Employment practitioners and mediators are re-examining this one-size-fits-all format, however, wondering whether other formats would be more functional and take less time.

Take, for example, a case in which a 56-year old former branch manager of a well known bank sued the bank, claiming age discrimination, retaliation and constructive termination after she had been employed by the bank for 18 years. The bank claimed her performance was suffering and that she left because she did not appreciate her new manager’s suggestions to improve her work. The attorneys agreed the case should be mediated and selected a mediator.

The mediator arranged individual premediation calls with both counsel. The mediator learned from the plaintiff’s counsel that plaintiff would need an opportunity during the mediation to tell the defendant representative how inappropriate the bank’s conduct had been. The plaintiff’s counsel stated that, until his client had a chance to tell her story, he did not think she would be ready to talk about resolution.

The mediator learned from the defendant’s counsel that the defendant felt the plaintiff was a complainer, talked incessantly, and probably should have been counseled years before. Defense counsel planned to bring to the mediation the person who managed plaintiff’s new supervisor. Counsel disclosed that this individual had put up with plaintiff for years and would likely not have the patience to sit through an opening session where plaintiff was given unlimited license to vent.

It was clear that a traditional mediation model would not be the most efficient method of resolving this case. The plaintiff needed an opportunity to unload some of her frustrations, but the mediator sensed that the defendant would become more settlement-resistant if the plaintiff were permitted to state her grievances directly to him.

The mediator held a conference call with both attorneys and suggested that the first sessions with the plaintiff and defendant occur before the formal mediation session. The mediator arranged to meet plaintiff and her counsel office for three hours in the morning and to meet with defendant for an hour in the afternoon. The mediation would occur the following day. Both sides agreed to the format and the allocation of time. The defendant realized the plaintiff needed time to talk and was pleased he was not forced to sit in a room and wait while this process unfolded.

Both sessions went well. The mediator worked with the plaintiff to sketch out the major points she wanted to share directly with the defendant, helping her practice a statement to be made during the joint session. The plaintiff agreed to limit her remarks to five minutes. The mediator sought and obtained permission to share the substance of plaintiff’s intended remarks with the defendant.

Exercise set
1/ What is the Spanish for this sentence from the mediation excerpt: "The plaintiff agreed to limit her remarks to five minutes."
2/ Can you quote the part of the mediation excerpt that opens with the words containing "The mediator arranged individual" and closes with "license to vent."?
The data after this point stands apart from the mediation excerpt.

Dataset excerpts
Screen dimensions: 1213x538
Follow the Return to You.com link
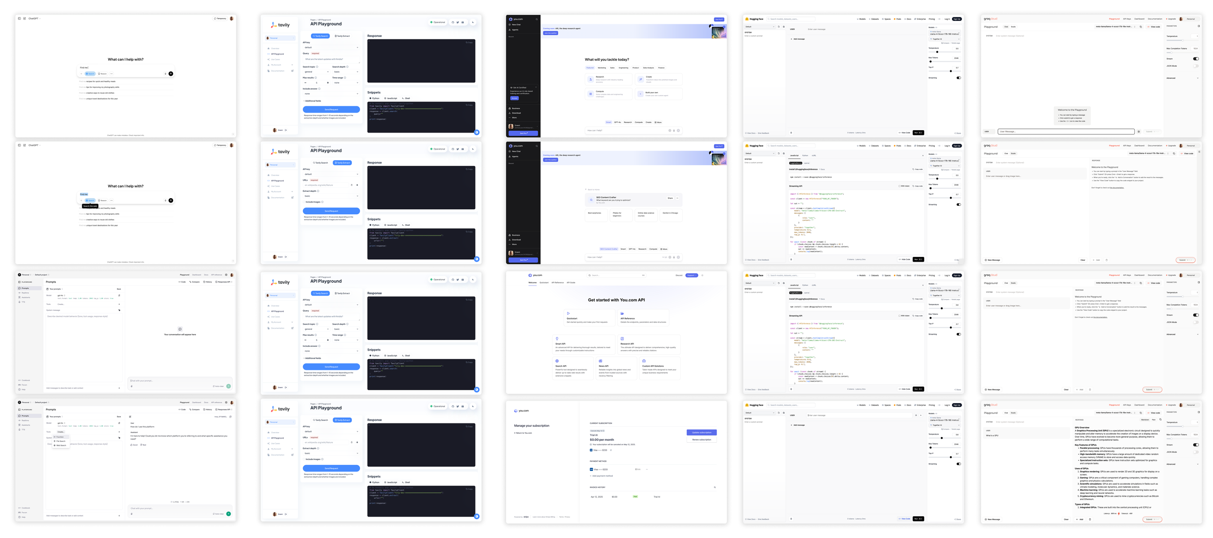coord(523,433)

--

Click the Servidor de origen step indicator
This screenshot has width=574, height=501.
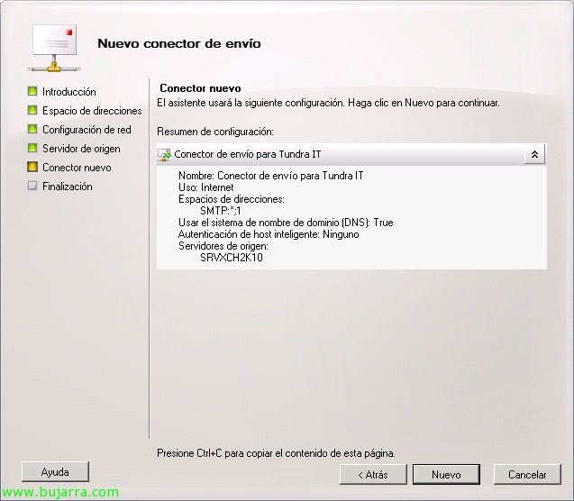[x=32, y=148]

...

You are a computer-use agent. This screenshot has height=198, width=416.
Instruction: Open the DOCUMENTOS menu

Responses to the exercise
1/ La demandante aceptó limitar sus comentarios a cinco minutos.

2/
The mediator arranged individual premediation calls with both counsel. The mediator learned from the plaintiff’s counsel that plaintiff would need an opportunity during the mediation to tell the defendant representative how inappropriate the bank’s conduct had been. The plaintiff’s counsel stated that, until his client had a chance to tell her story, he did not think she would be ready to talk about resolution.

The mediator learned from the defendant’s counsel that the defendant felt the plaintiff was a complainer, talked incessantly, and probably should have been counseled years before. Defense counsel planned to bring to the mediation the person who managed plaintiff’s new supervisor. Counsel disclosed that this individual had put up with plaintiff for years and would likely not have the patience to sit through an opening session where plaintiff was given unlimited license to vent.